- _WHAT YOU WILL DO_:
Copy out the rows from the line containing "Click the purple 6.76 and above text" through the last of the rows, keeping every line as it stands. Leave the pictures out.

- _PROVIDED INFORMATION_:

################

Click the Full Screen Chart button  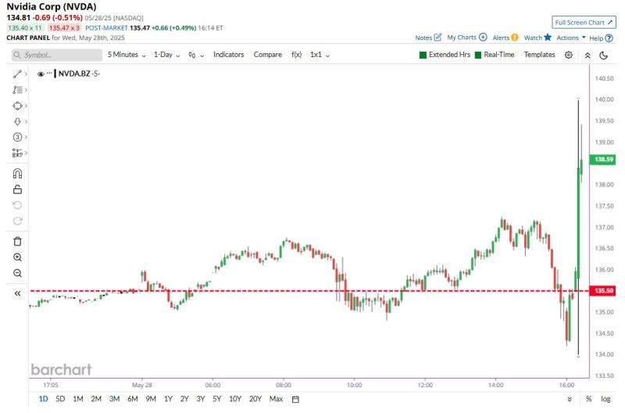tap(584, 23)
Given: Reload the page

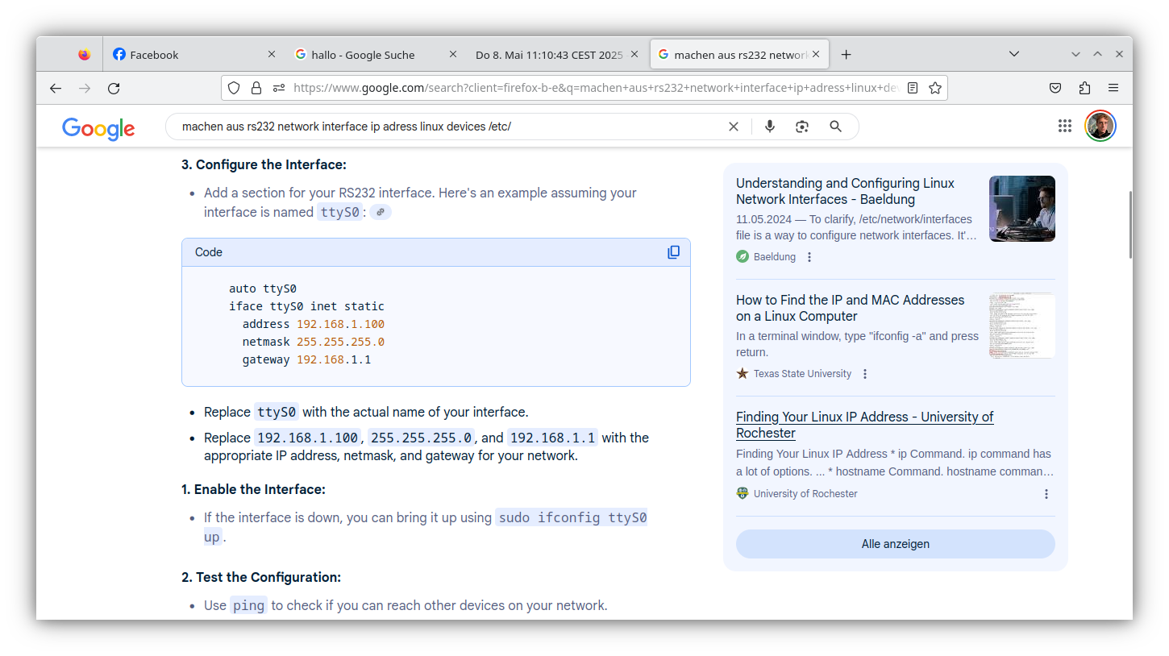Looking at the screenshot, I should click(114, 88).
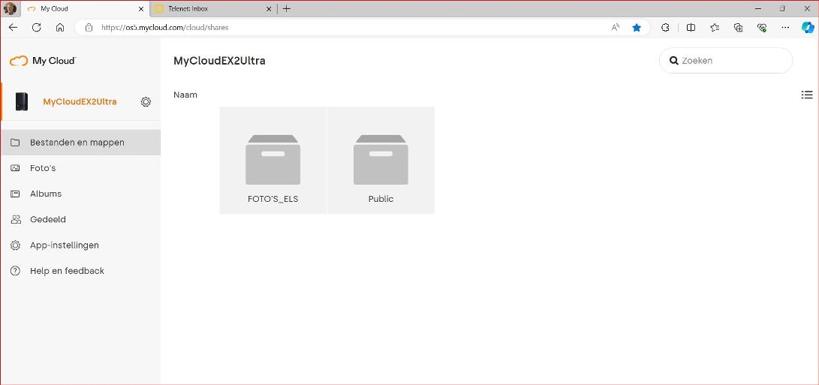Switch to list view layout
Image resolution: width=819 pixels, height=385 pixels.
point(807,95)
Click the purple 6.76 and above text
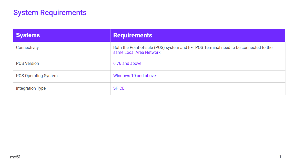Image resolution: width=294 pixels, height=164 pixels. [x=127, y=64]
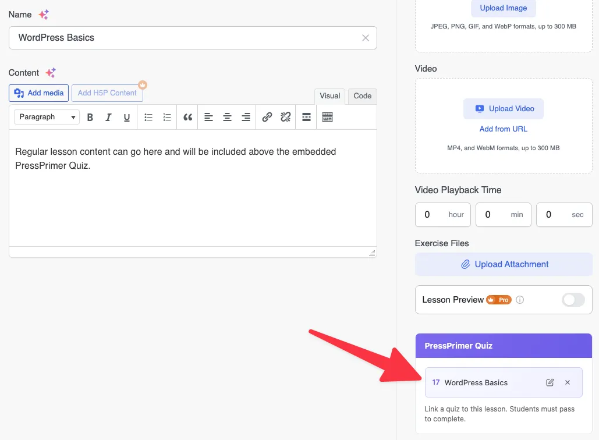599x440 pixels.
Task: Remove the linked WordPress Basics quiz
Action: coord(568,382)
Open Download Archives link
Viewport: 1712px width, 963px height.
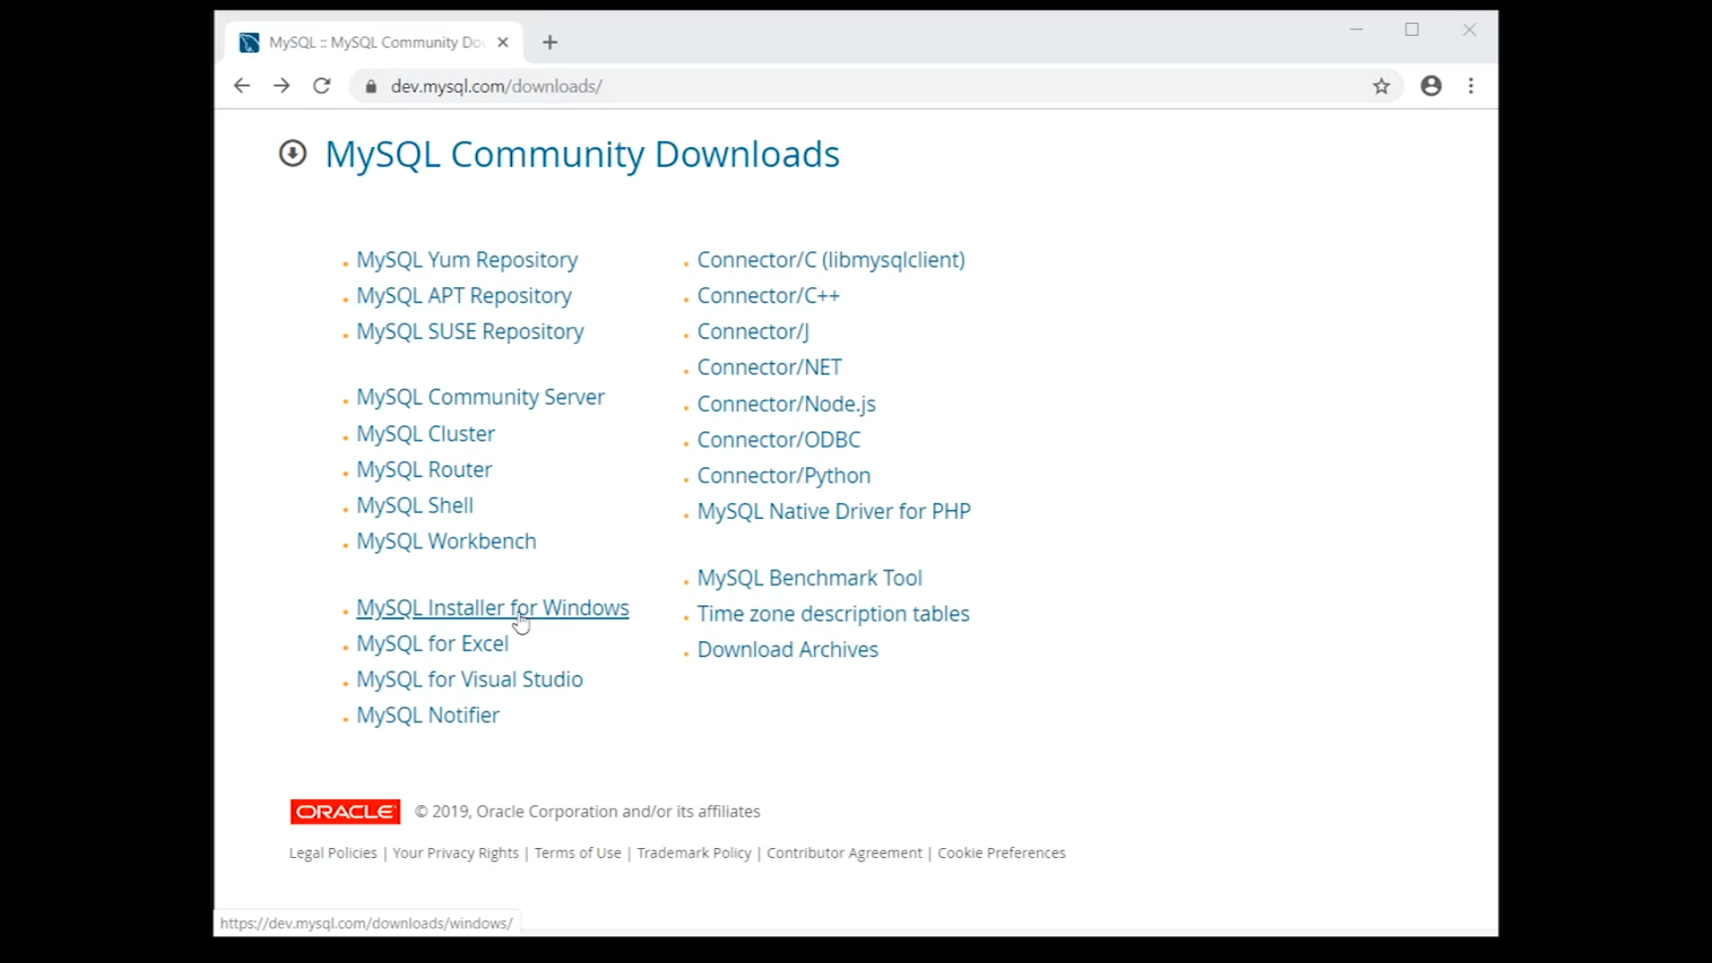[x=786, y=650]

################

- _WORKED SOLUTION_:
Click the purple 6.76 and above text
Image resolution: width=294 pixels, height=164 pixels. [x=127, y=64]
599x440 pixels.
Task: Remove the linked WordPress Basics quiz
Action: coord(568,382)
Open Download Archives link
Viewport: 1712px width, 963px height.
[x=786, y=650]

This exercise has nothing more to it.